• **任务目标 A**: 列出下文调参代码的 param_test 参数网格中用于搜索的全部超参数名称。

• **资料来源**:

--------

# coding: utf-8
# In[ ]:
import numpy as np
import scipy.io as scio
import xgboost as xgb
from xgboost.sklearn import XGBClassifier
from xgboost.sklearn import XGBRegressor
from sklearn import metrics
from sklearn.model_selection import GridSearchCV,train_test_split
from sklearn.externals import joblib
np.set_printoptions(suppress= True)
# In[ ]:
# 加载数据
cloudy = scio.loadmat('data\data_cloud.mat')['cloudy']
clear = scio.loadmat('data\data_cloud.mat')['clear']
# cloudy和clear合并一个数组
data = np.concatenate((cloudy,clear),axis = 0)
# 提取分类与特征
classification = data[:,2].copy()
classification = np.where(classification > 0,1,0)
features = np.delete(data,[2,3],axis=1)
#交叉验证
x_train,x_test,y_train,y_test = train_test_split(features,classification,test_size = 0.25,random_state = 10)
# In[ ]:
# 迭代次数与learning rate
param_test1 = {'n_estimators': list(range(100,201,50)),'learning_rate': np.linspace(0.05,0.3,6)}
gsearch1 = GridSearchCV(estimator = XGBClassifier(max_depth= 5,
# learning_rate= 0.1,
# n_estimators= 150,
n_jobs= -1,
gamma= 0,
reg_alpha= 0,
reg_lambda= 1,
seed= 10),
param_grid = param_test1, scoring='accuracy',iid = False,n_jobs = -1,return_train_score = True)
gsearch1.fit(x_train,y_train)
gsearch1.cv_results_, gsearch1.best_score_, gsearch1.best_params_
# In[ ]:
# max_depth
param_test2 = {'max_depth': np.arange(5,11)}
gsearch2 = GridSearchCV(estimator = XGBClassifier(
# max_depth= 5,
learning_rate= 0.3,
n_estimators= 200,
n_jobs= -1,
gamma= 0,
reg_alpha= 0,
reg_lambda= 1,
seed= 10),
param_grid = param_test2, scoring='accuracy',iid = False,n_jobs = -1,return_train_score = True)
gsearch2.fit(x_train,y_train)
gsearch2.cv_results_, gsearch2.best_score_, gsearch2.best_params_
# In[ ]:
# min_child_weight
param_test3 = {'min_child_weight': np.arange(1,1002,200)}
gsearch3 = GridSearchCV(estimator = XGBClassifier(
max_depth= 10,
learning_rate= 0.3,
n_estimators= 200,
n_jobs= -1,
gamma= 0,
reg_alpha= 0,
reg_lambda= 1,
# min_child_weight = 300,
seed= 10),
param_grid = param_test3, scoring='accuracy',iid = False,n_jobs = -1,return_train_score = True)
gsearch3.fit(x_train,y_train)

--------

• **数据摘录**:
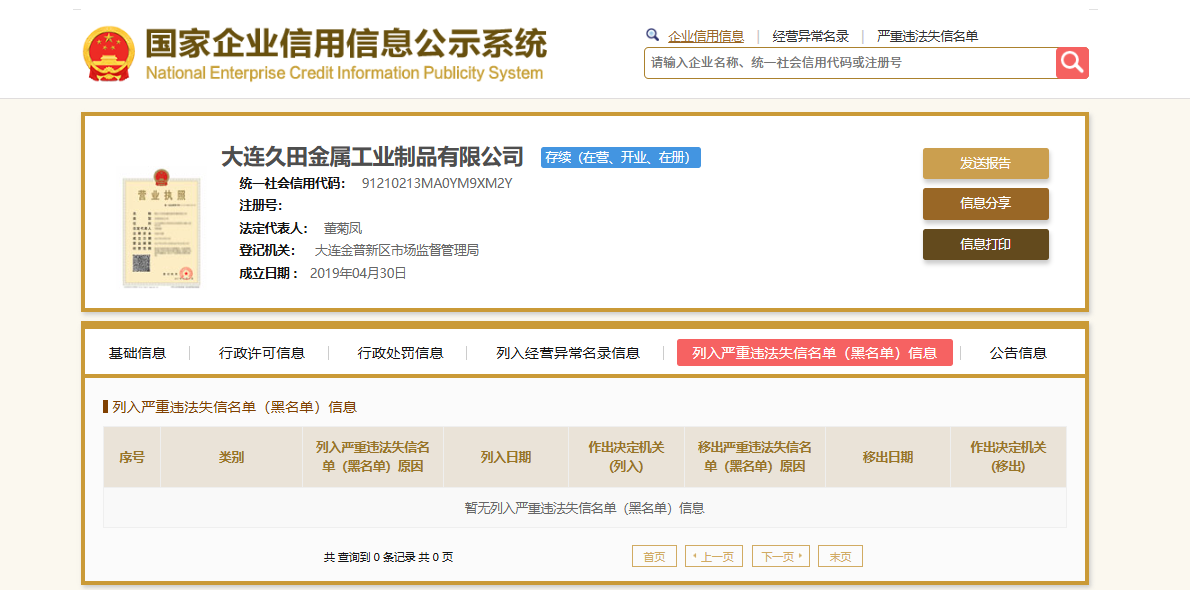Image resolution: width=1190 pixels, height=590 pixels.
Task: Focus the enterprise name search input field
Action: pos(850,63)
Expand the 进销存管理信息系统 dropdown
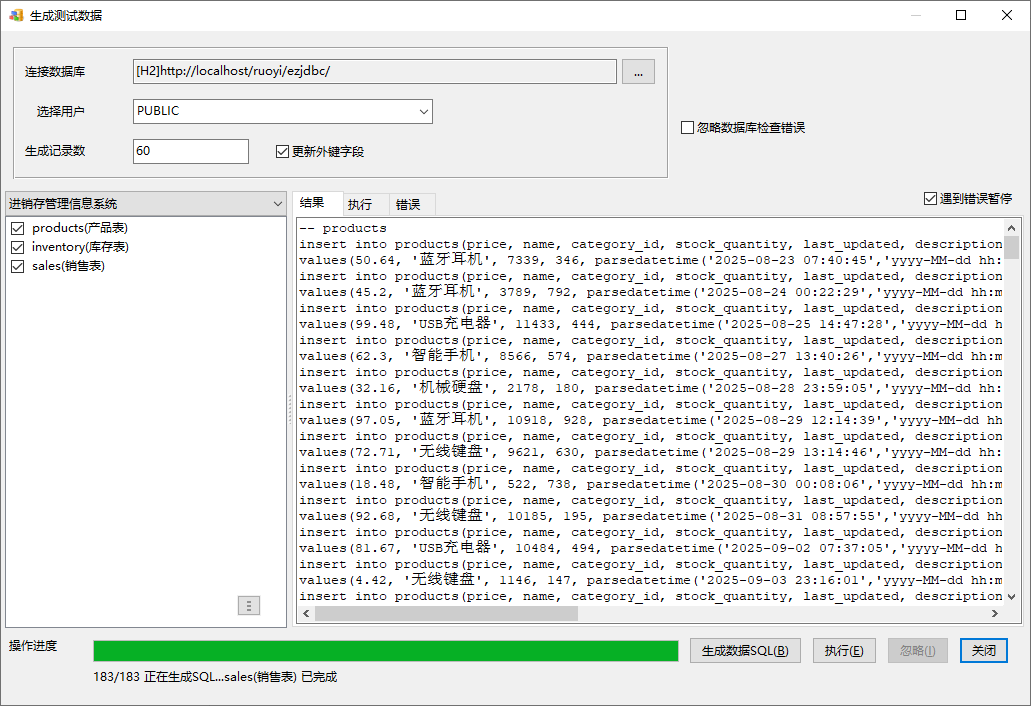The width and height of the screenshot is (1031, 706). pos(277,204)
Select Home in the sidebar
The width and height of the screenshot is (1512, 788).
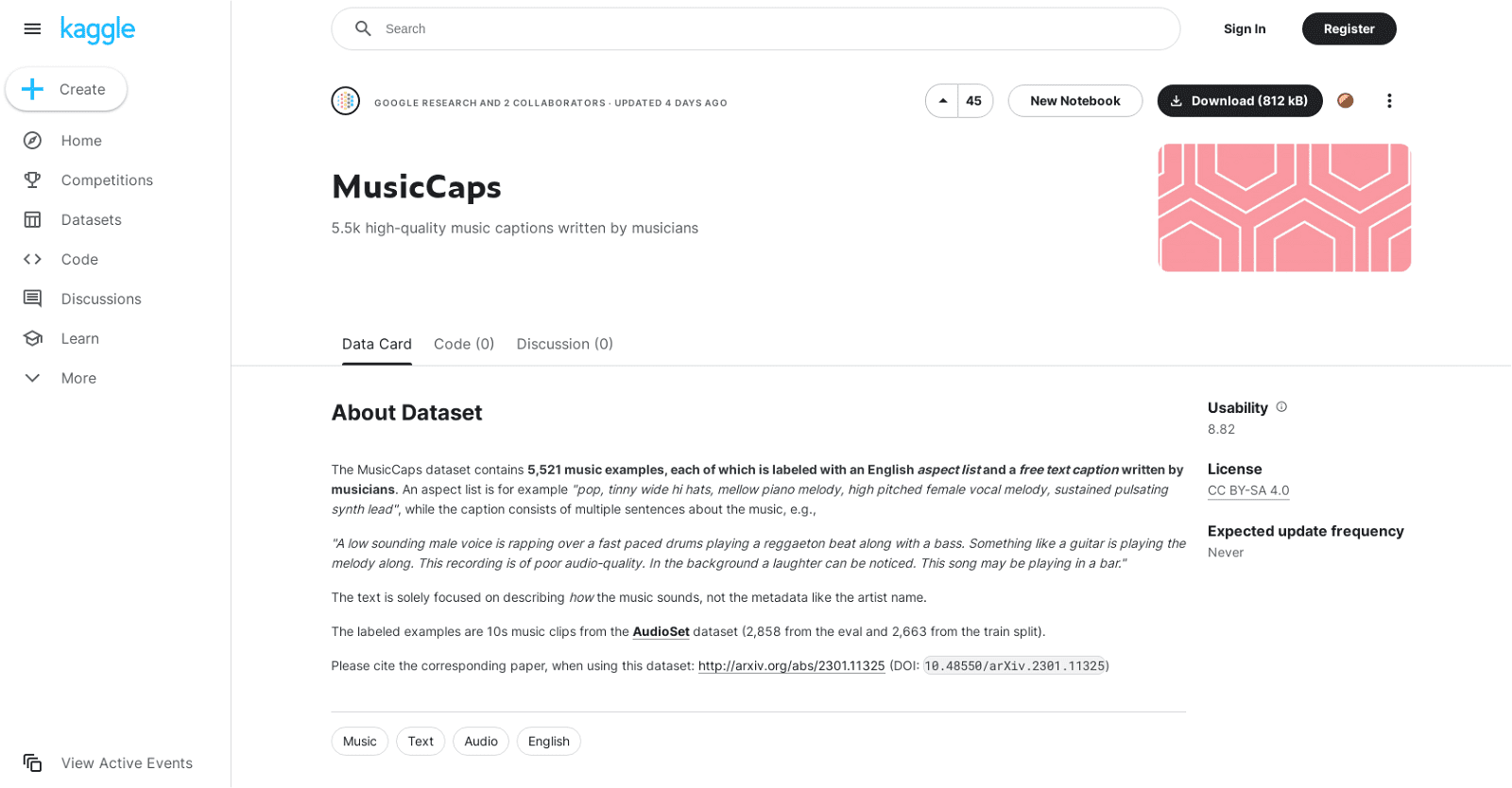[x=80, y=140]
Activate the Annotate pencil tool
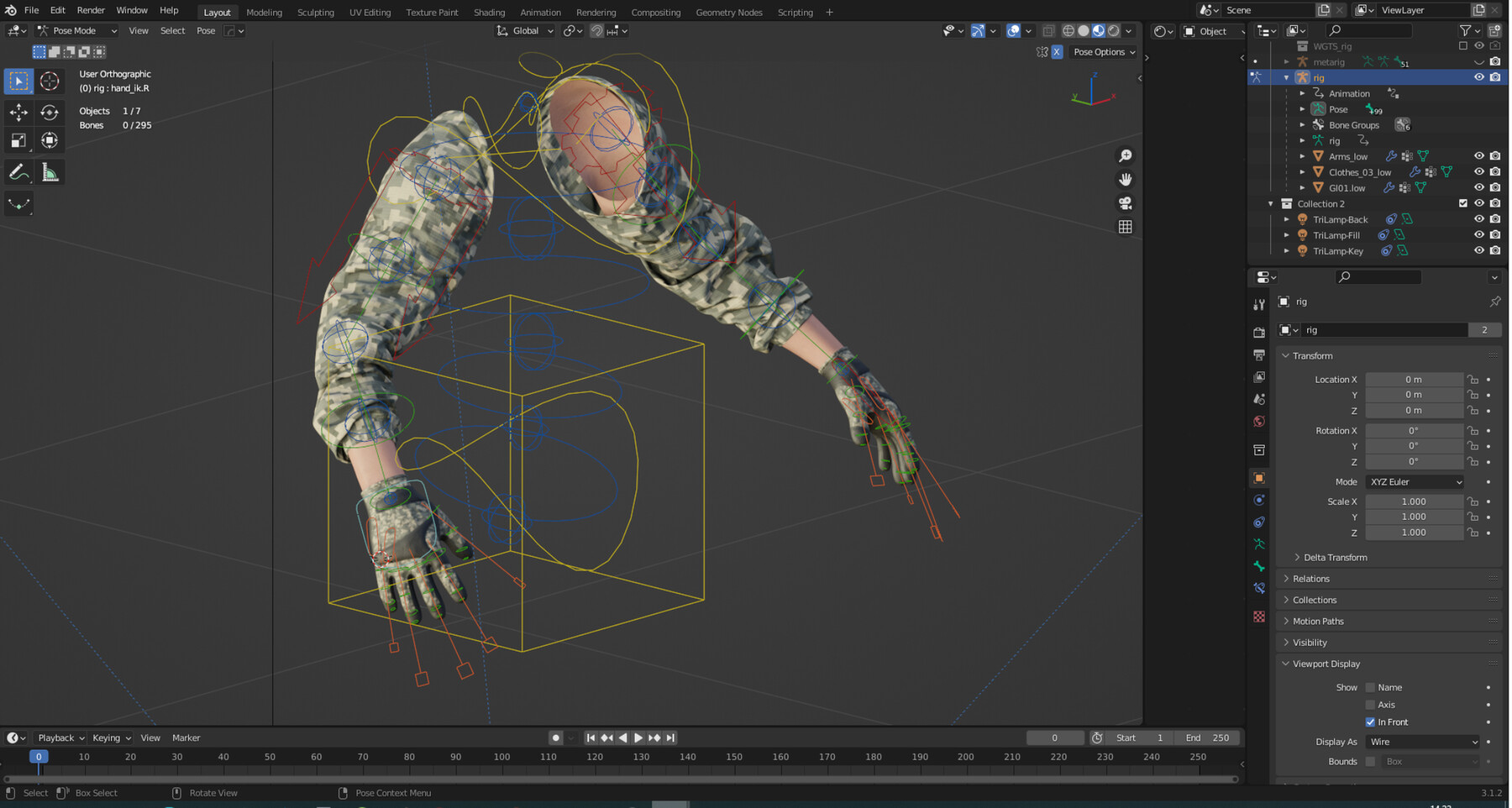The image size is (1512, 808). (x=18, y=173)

--------

• **任务目标 B**: 将上方全部记录逐行照录，图片不写入答案。

• **练习作答 A**: n_estimators、learning_rate、max_depth、min_child_weight

• **练习作答 B**:
Image resolution: width=1190 pixels, height=590 pixels.
Task: Focus the enterprise name search input field
Action: pos(850,63)
Expand the 进销存管理信息系统 dropdown
The width and height of the screenshot is (1031, 706). pos(277,204)
Select Home in the sidebar
The width and height of the screenshot is (1512, 788).
[x=80, y=140]
Activate the Annotate pencil tool
The image size is (1512, 808). (x=18, y=173)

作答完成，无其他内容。